When you think of personality in writing style, think Forensics.

Q. An expert on writing style could not say that is his writing
because he stole it from a book word for word. Correct?

Correct. A forensic expert would not normally be able to because
he/she would be lacking a standard style comparison. However, if the
expert had another written sample, also copied from a book by the same
writer, then the answer is yes.

"He may notice that the writing seems unnatural but how can he
possibly identify this person if he has never seen his penmanship with
his left hand.  I emphasize that a left hand never used would be so
awkward I don't see how it could resemble his right hand with
"personality traits."  What do you think?"

In this situation, I would say according to the Forensic reference I
sent you to earlier, you are right. Fooling a person into thinking
your left handed when you can not prove it is the tricky part. A right
handed person would have to force themselves to be neat and tidy.

On the other side of the fence, a Graphologist may be able to
distinguish the difference, as I noted in the original answer.

It's all up to what we believe. I have received a few messages
discrediting Graphology. It's not my place though, to discredit
something because others question it, unless it's proven completely
false. I'm just the messenger ;-)

Thanks again for the clarification request -

Clarification of Answer by sgtcory-ga on 05 Jun 2003 14:16 PDT

I must have posted my reply while you posted the second comment.

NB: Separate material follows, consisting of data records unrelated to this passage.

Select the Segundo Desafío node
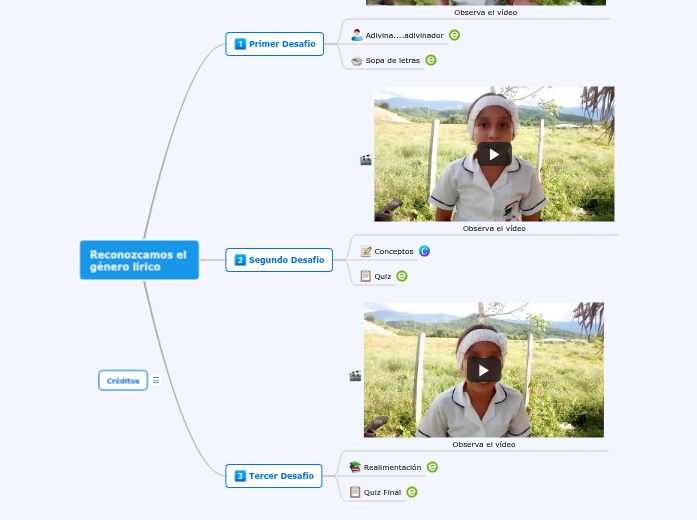 tap(279, 260)
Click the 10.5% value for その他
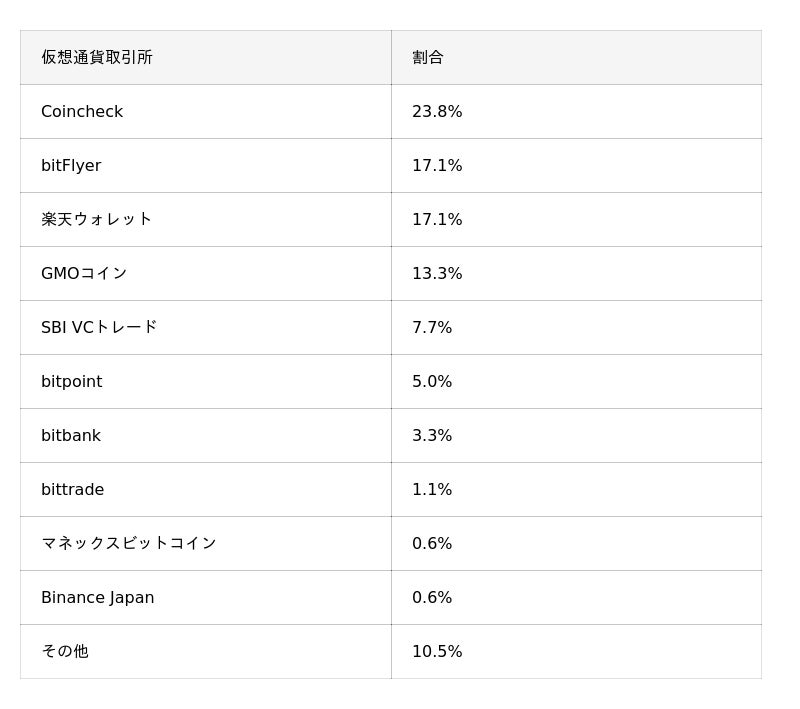Viewport: 800px width, 709px height. 437,652
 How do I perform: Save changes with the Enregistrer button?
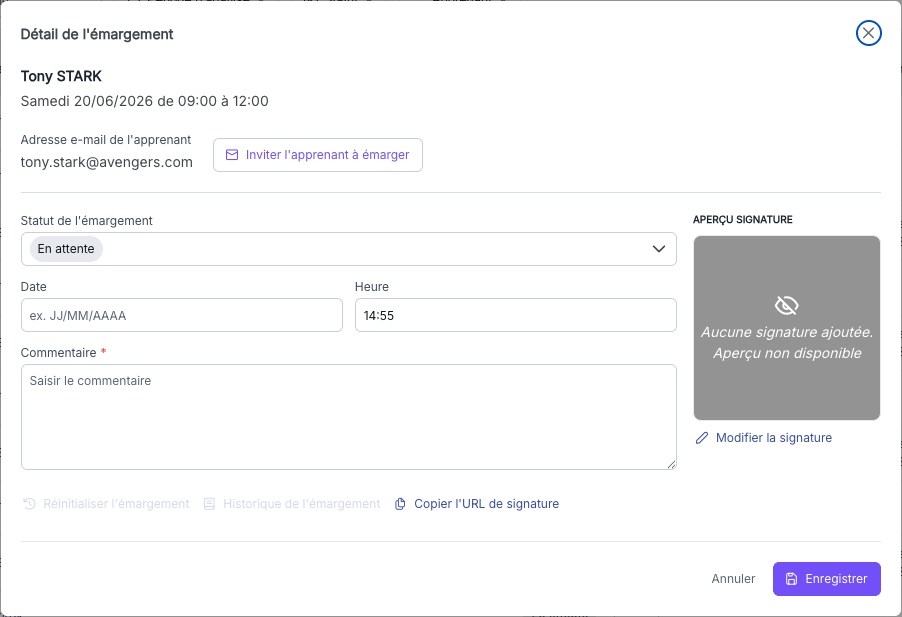pos(827,579)
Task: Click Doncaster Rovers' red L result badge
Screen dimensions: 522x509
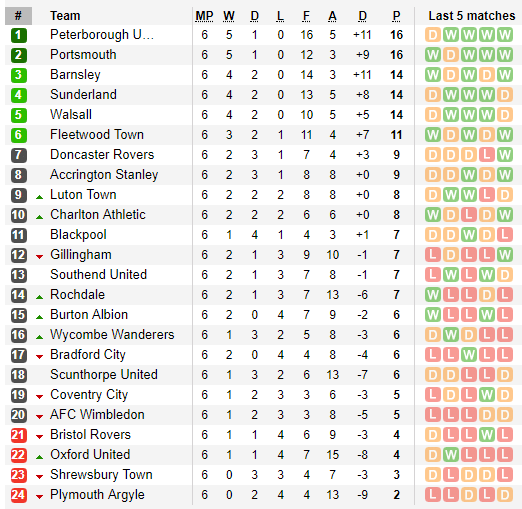Action: [487, 155]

This is in no way your fault. I should have asked for clarification.
The answer is correct, but just not correct for the intended question.
I hope some of the clarifications made offer enough insight and
reading to cover your intended question.

Thanks for keeping me on my toes!

Clarification of Answer by sgtcory-ga on 05 Jun 2003 15:57 PDT

I should be thanking you. Thanks for the great rating, and of course
the tip. I hope this Answers experience will help you in any future
request you might have.

Have a great day!
maari-ga rated this answer:5 out of 5 stars and gave an additional tip of: $10.00
Thank you for your patience and fast responses to my clarification
questions.  You did a great job explaining both handwriting analysis
and penmanship identification.  I appreciate the vast amount of
research you did on the topic.  I am going to give you a tip, but it
is not as much as you deserve.  I would give you much more if I had
more money.  Thanks for a great answer!

Subject: Re: handwriting analysis
From: research_help-ga on 05 Jun 2003 08:31 PDT
The question asked about deliberate actions to "fool" an expert.  The
answer addressed changes which seem more unintentional or gradual. 
The asker should note the difference.
Subject: Re: handwriting analysis
From: sgtcory-ga on 05 Jun 2003 08:41 PDT
Thanks for the comment research_help.

"The answer addressed changes which seem more unintentional or

I'm not quite sure I agree though. My answer states that even if a
person is trying to fool an expert by "writing it with his/her foot or
mouth" it's hard to do. Doing this seems rather intentional.

The whole point is summarized and confirmed by your comment :

No matter what deliberate action a person takes to 'fool' a graphology
expert, there are certain traits that can not be altered, as the mind
controls the extremity you choose to write with.

Great insight though and thanks again!

Subject: Re: handwriting analysis
From: expertlaw-ga on 05 Jun 2003 10:42 PDT
There is a school of thought that the "art" of discerning personality
from handwriting samples has no basis in science. Under that school of
thought, the claim of a person who offers such analysis that attempts
to disguise handwriting won't change the validity of the analysis is
technically true - because the analysis itself is never valid.
Pursuant to this school of thought, graphology is no different than
discerning personality from reading a palm, tea leaves, or tarot
cards. Some people are adamant that each of those methods are valid,
but there is no scientific evidence to support their beliefs.